Initially completed as a single canvas, Best Before I was extended into a diptych when Nel rediscovered her reference material after inadvertently forgetting it in storage for several weeks. Despite its heavily synthetic constitution, plastic packaging and refrigerated storage conditions, the cream bun had finally begun to spoil, enveloped by mould. For Nel, this not only made for an intriguing textural study, but also presented an opportunity to explore the contrast between preservation and corruption.

 

This dialogue can be read on many levels, be it the process of physical ageing, mental deterioration or the loss of sexual appeal or social relevance in a Millennial culture centred on youth and self-care. Our attempts to mitigate the inevitable process of entropy are manifold, be it through cosmetic surgery, dietary supplements, physical conditioning or the representation of self through social media. As with Nel’s meat studies, this before-and-after can be read as a modern-day memento mori – a nod to Dutch Golden Age depictions of perishable fruit and sweetmeats in vanitas paintings such as Abraham Mignon’s Still Life with Fruit, Foliage and Insects (c. 1669) and Pieter Claesz’ Still Life with a Turkey Pie (1627).

 
 
 
 

Key Work

Two Buns I, 2014.
Acrylic on canvas, 75 cm x 75 cm

As a secondary line of investigation following her initial studies of meat, Nel went on to explore the representation of commercially-processed confectionery. In Two Buns I, we are confronted with a pair of larger-than-life sugar-glazed doughnuts, cleanly and individually contained in polystyrene and plastic wrap, and positioned side-by-side on a nearly two-dimensional surface. The pastries are simultaneously inviting and repulsive, their thick frosting intensely enticing yet somehow almost putrid in appearance. The form and presentation of the baked goods immediately call to mind the fetishisation of breasts – the packaging perhaps serving as a reference to contemporary social preoccupation with the artificial preservation and enhancement of the female form through cosmetic surgery. The plastic wrapping, while able to provisionally delay deterioration, will not prevent decay and eventual decomposition. Given the influence of Pop Art on Nel as a student and young professional artist, her confectionery pieces can be seen as a contemporary ode to Wayne Thiebaud’s display cakes and pie slices, only permeated with a sense of foreboding and unease, much like a modern-day vanitas painting.

 
 
 
 

Key Work

Wrapped I, 2009.
Acrylic on canvas, 100 cm x 100 cm

Wrapped I represents an important transition within Nel’s oeuvre, bridging her interest in figurative subject matter, which has informed the majority of her output, and her study of consumer goods, which has dominated the last decade of her career. The apple is a universal symbolic representation of entropy, mortality and the fall of man – a motif employed throughout Western art history, from Dürer’s 1504 engraving of Adam and Eve, to Eric Fischl’s Bad Boy (1981). So too in several works from Nel’s postmodern period, such as The Maids in Waiting (1991), Shrine (1997) and Waiting for the Renaissance (1998 - 1999), the apple serves to suggest the loss of sexual or socio-political innocence.
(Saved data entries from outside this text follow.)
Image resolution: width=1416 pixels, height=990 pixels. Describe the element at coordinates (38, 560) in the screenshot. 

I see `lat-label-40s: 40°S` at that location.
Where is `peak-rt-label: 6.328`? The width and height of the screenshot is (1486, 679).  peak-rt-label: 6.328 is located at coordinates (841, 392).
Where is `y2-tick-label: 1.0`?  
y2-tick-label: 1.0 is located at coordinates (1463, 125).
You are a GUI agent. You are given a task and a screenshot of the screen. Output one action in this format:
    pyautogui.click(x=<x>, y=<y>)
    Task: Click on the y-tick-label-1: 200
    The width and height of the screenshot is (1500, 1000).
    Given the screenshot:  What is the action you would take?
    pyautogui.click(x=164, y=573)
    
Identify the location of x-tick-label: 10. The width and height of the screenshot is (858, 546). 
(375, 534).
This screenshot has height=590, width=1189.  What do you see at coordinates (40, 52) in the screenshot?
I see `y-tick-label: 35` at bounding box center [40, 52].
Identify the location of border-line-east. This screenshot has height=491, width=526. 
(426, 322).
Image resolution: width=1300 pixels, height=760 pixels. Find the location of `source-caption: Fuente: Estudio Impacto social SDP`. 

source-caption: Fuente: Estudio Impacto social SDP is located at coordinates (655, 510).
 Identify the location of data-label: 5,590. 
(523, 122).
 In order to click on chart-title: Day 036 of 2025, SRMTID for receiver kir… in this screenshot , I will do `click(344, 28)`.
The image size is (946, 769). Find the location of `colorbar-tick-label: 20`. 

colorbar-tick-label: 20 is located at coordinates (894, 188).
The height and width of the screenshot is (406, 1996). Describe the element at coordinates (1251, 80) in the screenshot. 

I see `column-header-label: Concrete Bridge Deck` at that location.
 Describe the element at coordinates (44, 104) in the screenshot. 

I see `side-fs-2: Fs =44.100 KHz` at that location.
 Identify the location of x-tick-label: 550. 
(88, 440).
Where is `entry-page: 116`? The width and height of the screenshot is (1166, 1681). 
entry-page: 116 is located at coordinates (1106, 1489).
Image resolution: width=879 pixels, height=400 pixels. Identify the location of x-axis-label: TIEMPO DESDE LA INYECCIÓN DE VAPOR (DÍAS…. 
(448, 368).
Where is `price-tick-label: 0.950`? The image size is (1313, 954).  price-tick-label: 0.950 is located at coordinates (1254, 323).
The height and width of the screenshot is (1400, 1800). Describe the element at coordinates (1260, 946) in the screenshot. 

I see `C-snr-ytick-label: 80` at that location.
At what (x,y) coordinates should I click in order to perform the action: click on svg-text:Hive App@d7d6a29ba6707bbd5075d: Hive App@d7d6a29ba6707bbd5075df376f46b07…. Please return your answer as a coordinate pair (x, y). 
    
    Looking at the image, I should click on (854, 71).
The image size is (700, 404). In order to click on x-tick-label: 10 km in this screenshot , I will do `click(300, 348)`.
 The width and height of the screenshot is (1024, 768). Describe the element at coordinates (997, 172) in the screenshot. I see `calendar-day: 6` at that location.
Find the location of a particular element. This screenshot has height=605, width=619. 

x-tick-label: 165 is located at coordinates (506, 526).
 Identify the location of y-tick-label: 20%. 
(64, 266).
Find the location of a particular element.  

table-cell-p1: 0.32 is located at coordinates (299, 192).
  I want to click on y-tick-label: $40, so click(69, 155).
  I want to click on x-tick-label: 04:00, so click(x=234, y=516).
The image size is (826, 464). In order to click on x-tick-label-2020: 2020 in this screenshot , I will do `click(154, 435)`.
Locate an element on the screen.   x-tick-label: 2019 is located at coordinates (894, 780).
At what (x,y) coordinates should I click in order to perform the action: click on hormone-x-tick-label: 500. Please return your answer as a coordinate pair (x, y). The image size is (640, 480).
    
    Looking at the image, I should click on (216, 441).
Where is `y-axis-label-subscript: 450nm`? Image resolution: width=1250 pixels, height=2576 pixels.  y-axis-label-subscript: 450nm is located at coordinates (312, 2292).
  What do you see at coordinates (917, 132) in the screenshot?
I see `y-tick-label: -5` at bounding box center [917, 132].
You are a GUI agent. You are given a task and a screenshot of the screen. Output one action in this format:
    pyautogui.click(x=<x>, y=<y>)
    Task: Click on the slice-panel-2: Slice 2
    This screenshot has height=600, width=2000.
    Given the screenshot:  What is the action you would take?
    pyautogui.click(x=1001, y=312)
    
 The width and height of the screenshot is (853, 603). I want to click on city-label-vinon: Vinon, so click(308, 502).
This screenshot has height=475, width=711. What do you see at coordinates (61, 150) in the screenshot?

In contrast to the dense composition of these earlier works, however, Wrapped I presents the fruit completely in isolation, at an oversized scale, and centred on a canvas with very limited planar depth – forcing the viewer to contemplate its presence, purpose and presentation to the exclusion of all else. The inclusion of plastic packaging holds the most significant departure from Nel’s earlier representations, introducing a dialogue between the natural and artificial, preservation and corruption, naïveté and maturity.